Agile software development and agile marketing teach us that the results of such a process, even if we are faking agile, are greater customer satisfaction, lower cost to create Big Data insight, more rapid and therefore more profitable leveraging of insights, more rapid movement to the next insight, higher quality insights, and lower risk of being blindsided by competitors’ leveraged insights.
Me, I prefer to emphasize the longer term. If one faithfully implements a customer-driven Big Data process, it makes a truly agile next step much easier, by allowing the CMO to overcome HIPPO resistance more easily – and that’s when you see the really big payoff. Moreover, even today’s agile software development and agile marketing are hampered by a relatively un-agile information architecture; the steps you take in creating the new Big Data architecture will lead you down the path toward such an agile information architecture.
Who wins in this scenario? IT and business users, developers and administrators. How many win-wins are enough for you?

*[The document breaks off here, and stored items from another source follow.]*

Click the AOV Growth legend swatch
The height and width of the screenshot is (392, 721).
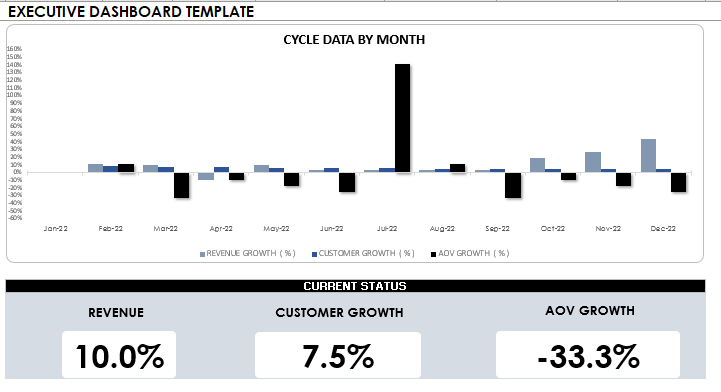(434, 254)
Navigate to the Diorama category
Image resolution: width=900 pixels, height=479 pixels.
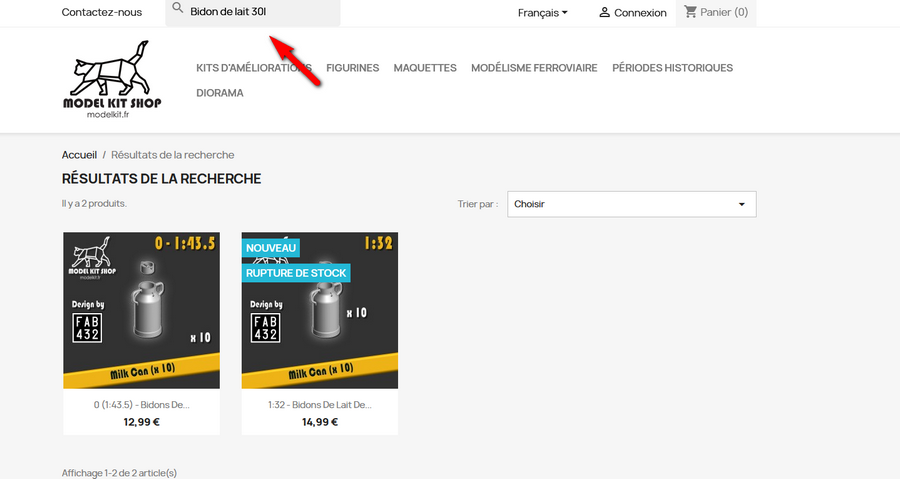click(220, 93)

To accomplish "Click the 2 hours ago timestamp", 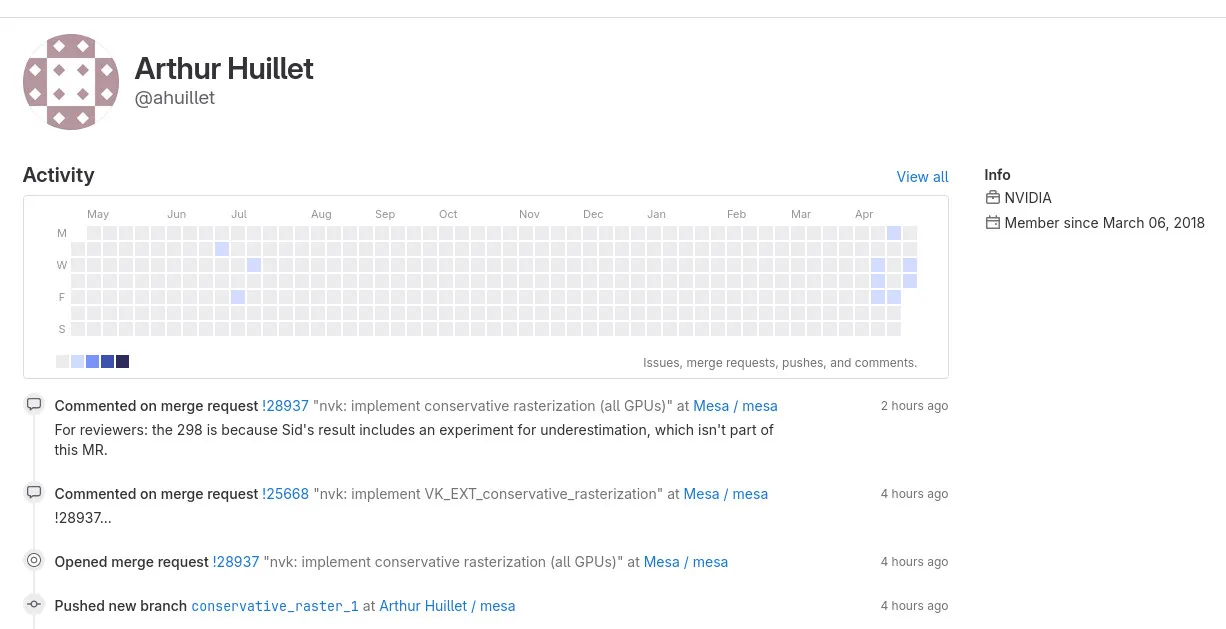I will tap(914, 406).
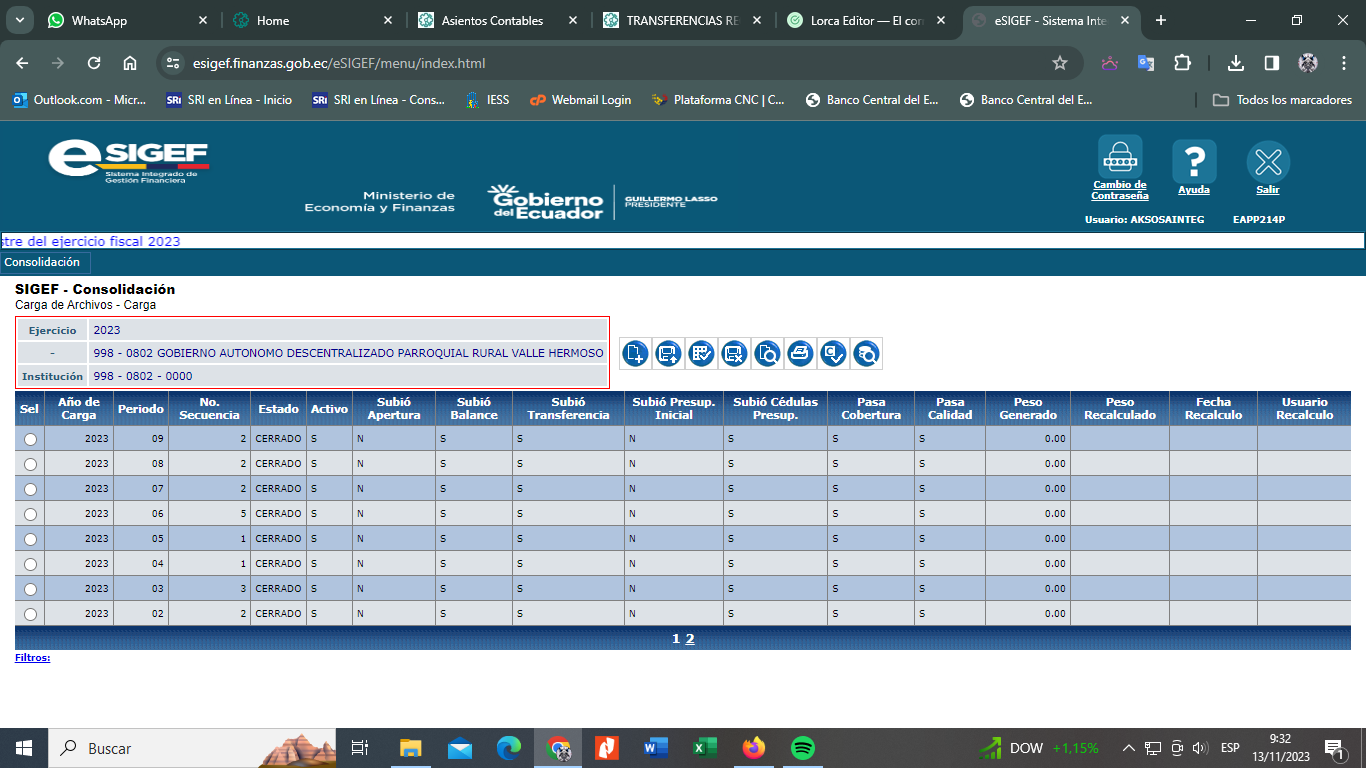Click the printer icon in toolbar
The width and height of the screenshot is (1366, 768).
[x=800, y=353]
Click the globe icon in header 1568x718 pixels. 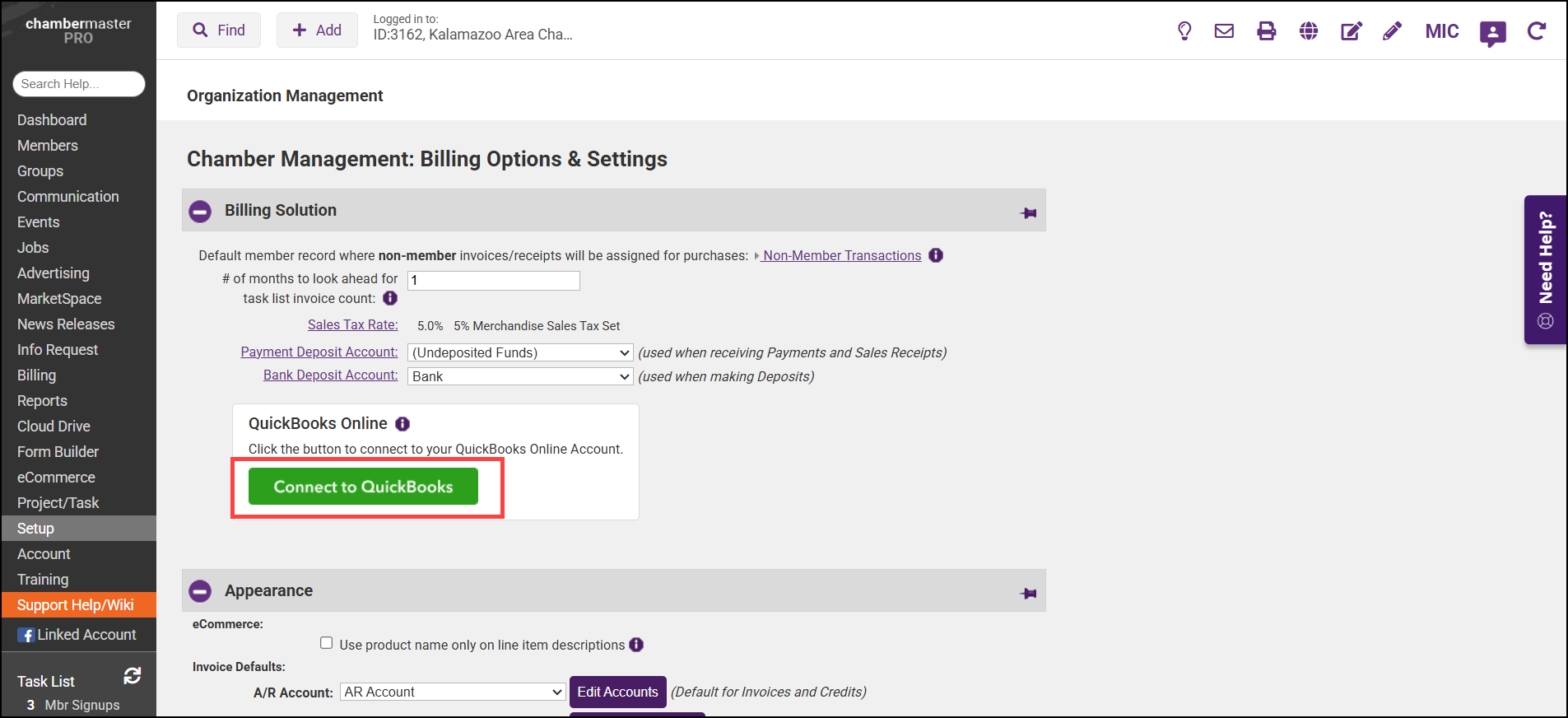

Wayne Kernochan is the president of Infostructure Associates, an affiliate of Valley View Ventures that aims to identify ways for businesses to leverage information for innovation and competitive advantage. Wayne has been an IT industry analyst for 22 years. During that time, he has focused on analytics, databases, development tools and middleware, and ways to measure their effectiveness, such as TCO, ROI, and agility measures. He has worked for respected firms such as Yankee Group, Aberdeen Group and Illuminata, and has helped craft marketing strategies based on competitive intelligence for vendors ranging from Progress Software to IBM.